** Opening SUPPLIED RECORDS block **

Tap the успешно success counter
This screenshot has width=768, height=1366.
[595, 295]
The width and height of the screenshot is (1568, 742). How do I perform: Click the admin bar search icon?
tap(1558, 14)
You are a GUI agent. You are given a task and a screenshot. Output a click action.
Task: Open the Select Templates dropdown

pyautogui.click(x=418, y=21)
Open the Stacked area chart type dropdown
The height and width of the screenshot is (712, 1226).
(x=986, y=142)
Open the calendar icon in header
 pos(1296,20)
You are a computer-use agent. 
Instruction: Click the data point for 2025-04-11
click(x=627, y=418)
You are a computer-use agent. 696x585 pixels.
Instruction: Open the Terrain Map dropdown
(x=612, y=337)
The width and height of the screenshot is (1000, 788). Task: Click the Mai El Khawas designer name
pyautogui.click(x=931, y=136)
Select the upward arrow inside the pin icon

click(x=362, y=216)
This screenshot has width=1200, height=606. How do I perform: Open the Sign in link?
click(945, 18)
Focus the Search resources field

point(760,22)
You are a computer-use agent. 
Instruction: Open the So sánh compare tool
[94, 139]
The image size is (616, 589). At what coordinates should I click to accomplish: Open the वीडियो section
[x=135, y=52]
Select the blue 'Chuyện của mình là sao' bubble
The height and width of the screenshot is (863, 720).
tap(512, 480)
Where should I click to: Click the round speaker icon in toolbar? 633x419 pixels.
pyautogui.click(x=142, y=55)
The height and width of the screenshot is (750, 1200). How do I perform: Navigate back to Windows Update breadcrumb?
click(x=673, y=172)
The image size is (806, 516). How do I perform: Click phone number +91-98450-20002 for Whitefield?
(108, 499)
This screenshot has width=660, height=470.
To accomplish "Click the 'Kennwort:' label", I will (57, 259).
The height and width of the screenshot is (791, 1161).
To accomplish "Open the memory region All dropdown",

** Closing SUPPLIED RECORDS block **

Retype all of the data word for word.

## RESPONSE TO THE EXERCISE
Tap the успешно success counter
This screenshot has width=768, height=1366.
[595, 295]
The width and height of the screenshot is (1568, 742). How do I perform: Click the admin bar search icon?
tap(1558, 14)
You are a GUI agent. You are given a task and a screenshot. Output a click action.
Task: Open the Select Templates dropdown

pyautogui.click(x=418, y=21)
Open the Stacked area chart type dropdown
The height and width of the screenshot is (712, 1226).
(x=986, y=142)
Open the calendar icon in header
 pos(1296,20)
You are a computer-use agent. 
Instruction: Click the data point for 2025-04-11
click(x=627, y=418)
You are a computer-use agent. 696x585 pixels.
Instruction: Open the Terrain Map dropdown
(x=612, y=337)
The width and height of the screenshot is (1000, 788). Task: Click the Mai El Khawas designer name
pyautogui.click(x=931, y=136)
Select the upward arrow inside the pin icon

click(x=362, y=216)
This screenshot has width=1200, height=606. How do I perform: Open the Sign in link?
click(945, 18)
Focus the Search resources field

point(760,22)
You are a computer-use agent. 
Instruction: Open the So sánh compare tool
[94, 139]
The image size is (616, 589). At what coordinates should I click to accomplish: Open the वीडियो section
[x=135, y=52]
Select the blue 'Chuyện của mình là sao' bubble
The height and width of the screenshot is (863, 720).
tap(512, 480)
Where should I click to: Click the round speaker icon in toolbar? 633x419 pixels.
pyautogui.click(x=142, y=55)
The height and width of the screenshot is (750, 1200). How do I perform: Navigate back to Windows Update breadcrumb?
click(x=673, y=172)
The image size is (806, 516). How do I perform: Click phone number +91-98450-20002 for Whitefield?
(108, 499)
This screenshot has width=660, height=470.
To accomplish "Click the 'Kennwort:' label", I will (57, 259).
The height and width of the screenshot is (791, 1161).
To accomplish "Open the memory region All dropdown",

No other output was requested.